Micro-projects - A Commitment Mechanism
There was this brief period of my life where I got into life-drawing. The first time I went to a class, I was terrified, because I straight up didn’t know how to draw, despite having had a nebulous goal of “get better at drawing” for several years. Yes, yes, it’s counter-productive to feel embarrassed at your abilities in a class designed to improve them. And yes, yes, no-one actually cares or is paying attention. But my body doesn’t know that instinctively, so I was intimidated.
Before I knew it, there as a naked person in the middle of the room, and the teacher had said “alright, let’s start with 30 second poses as a warmup”. It’s genuinely not hyperbole to say that the next 30 seconds were life-changing. Because here’s the thing: you’d have to be Da Vinci to draw a masterpiece in 30 seconds. And if you’re trying to get anything out on the page in 30 seconds, you need to hustle. That sense of urgency completely released me of any sense of self-consciousness, perfectionism, any thought other than “draw”. And for the next year or so, while I went to those classes, I experienced a rate of improvement like never before.
Lately, I’ve been feeling stuck. There are so many interesting things to learn about, investigate and build. I - like most engineers, I imagine - have a note on my phone called “Project Ideas” that grows ever longer. It’s so easy to have ideas (and it feels great too!), but it’s far harder to execute on them.
The behaviour that I typically exhibit is:
- Have a new project idea and feel really excited by it
- Make a start, lay out foundations
- Tie myself in knots trying to make sure I do it perfectly
- Get distracted by something else because it’s not fun anymore
So I’ve decided to adopt one of my software development policies as a policy in my own personal development: “assume failures will happen and respond accordingly, rather than trying to prevent them entirely”.
The goal of these projects is and always has been a) learning something new and b) having fun. So if I typically stop having fun after a few weeks working on a project, then I guess it makes sense to no longer try and work on projects for longer than a few weeks.
These are the rules:
- Projects last 3 weeks - no more, no less. Pick an end date at project inception.
- Whatever state the project is in on that date, it’s done - stop working on it.
- Before starting, scope the project ruthlessly so it’s achievable in that period of time.
To be able to scope projects well, I’ll need enough background knowledge to be able to make an intelligent judgment call. So perhaps for a week or so before starting a project, I’ll aim to read docs, read background info, and just generally immerse myself in supplementary materials, without any pressure to be executing.

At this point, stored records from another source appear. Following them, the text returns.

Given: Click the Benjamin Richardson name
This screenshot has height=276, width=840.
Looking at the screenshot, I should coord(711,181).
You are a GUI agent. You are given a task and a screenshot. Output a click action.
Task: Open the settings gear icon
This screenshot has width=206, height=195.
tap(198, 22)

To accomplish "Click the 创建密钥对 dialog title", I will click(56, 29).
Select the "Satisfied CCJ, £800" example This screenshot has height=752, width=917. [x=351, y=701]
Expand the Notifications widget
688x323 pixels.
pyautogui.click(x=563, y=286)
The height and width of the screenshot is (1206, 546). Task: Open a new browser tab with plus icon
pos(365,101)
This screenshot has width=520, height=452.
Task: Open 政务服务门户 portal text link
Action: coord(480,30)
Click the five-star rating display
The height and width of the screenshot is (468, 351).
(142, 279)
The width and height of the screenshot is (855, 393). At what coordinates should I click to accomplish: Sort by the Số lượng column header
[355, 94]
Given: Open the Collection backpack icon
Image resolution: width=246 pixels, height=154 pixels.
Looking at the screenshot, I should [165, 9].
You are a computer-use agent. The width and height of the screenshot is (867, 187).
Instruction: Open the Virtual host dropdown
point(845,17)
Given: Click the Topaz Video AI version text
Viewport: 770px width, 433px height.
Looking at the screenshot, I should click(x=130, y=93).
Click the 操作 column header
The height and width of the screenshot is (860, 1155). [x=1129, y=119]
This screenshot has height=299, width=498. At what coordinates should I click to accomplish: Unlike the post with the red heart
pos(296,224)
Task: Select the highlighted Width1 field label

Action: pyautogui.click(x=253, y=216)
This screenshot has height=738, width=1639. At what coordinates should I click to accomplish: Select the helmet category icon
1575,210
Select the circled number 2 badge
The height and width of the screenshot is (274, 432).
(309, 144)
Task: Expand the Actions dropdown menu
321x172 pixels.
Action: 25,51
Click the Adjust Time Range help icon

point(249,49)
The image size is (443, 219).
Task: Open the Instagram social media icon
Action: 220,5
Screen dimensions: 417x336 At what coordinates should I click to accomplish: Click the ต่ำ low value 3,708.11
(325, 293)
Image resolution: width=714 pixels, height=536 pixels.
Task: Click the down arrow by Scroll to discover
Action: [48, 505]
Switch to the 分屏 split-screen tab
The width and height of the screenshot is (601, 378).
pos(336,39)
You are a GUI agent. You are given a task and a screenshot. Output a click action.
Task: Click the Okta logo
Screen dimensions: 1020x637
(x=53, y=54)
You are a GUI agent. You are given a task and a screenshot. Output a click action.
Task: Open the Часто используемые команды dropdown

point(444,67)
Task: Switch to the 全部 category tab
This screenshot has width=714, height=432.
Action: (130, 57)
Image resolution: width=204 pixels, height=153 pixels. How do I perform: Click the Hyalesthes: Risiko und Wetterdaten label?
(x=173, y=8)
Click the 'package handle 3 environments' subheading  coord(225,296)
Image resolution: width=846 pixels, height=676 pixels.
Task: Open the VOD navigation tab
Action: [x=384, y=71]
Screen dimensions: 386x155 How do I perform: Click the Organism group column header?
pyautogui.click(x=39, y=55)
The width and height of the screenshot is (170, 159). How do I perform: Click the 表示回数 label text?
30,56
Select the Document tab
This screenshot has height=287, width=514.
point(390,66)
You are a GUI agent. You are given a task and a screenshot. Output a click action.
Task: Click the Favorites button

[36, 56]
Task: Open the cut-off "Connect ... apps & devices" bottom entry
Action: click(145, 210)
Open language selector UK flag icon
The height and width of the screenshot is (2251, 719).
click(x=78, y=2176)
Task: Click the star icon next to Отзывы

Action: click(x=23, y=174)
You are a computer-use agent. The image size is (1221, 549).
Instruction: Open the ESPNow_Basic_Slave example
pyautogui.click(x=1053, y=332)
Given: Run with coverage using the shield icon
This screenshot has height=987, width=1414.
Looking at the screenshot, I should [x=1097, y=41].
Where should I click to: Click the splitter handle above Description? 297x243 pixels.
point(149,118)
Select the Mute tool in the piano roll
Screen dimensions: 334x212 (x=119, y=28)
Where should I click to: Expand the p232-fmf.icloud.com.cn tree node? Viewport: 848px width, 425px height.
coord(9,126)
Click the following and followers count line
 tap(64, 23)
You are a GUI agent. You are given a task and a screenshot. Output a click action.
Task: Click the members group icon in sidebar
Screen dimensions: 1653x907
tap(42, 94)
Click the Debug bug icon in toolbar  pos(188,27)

In the same way that the 30 second drawing warmups removed the pressure of perfection in the life-drawing class, I’m hoping that these rules will force me to make something finished and imperfect in these micro-projects.
Some ideas that are currently floating around:
- A Monte Carlo path-tracing renderer
- Something to do with stylized material shaders
- Something with a purely functional language
- Something with a Lisp
- A FVM fluid simulation of some kind
- A SAT solver
- Something with an FPGA (or simulation thereof)
- A Kalman filter in C
- A photogrammetry tool
- A non-linear optimizer
We’ll see where we end up! The aim is to expose myself to as many new topics, paradigms and ideas as possible - to go wide before I elect to go deep on anything.
Project data will end up here, and I’ll chuck up a post at the conclusion of each one.
See you at the end of project 1!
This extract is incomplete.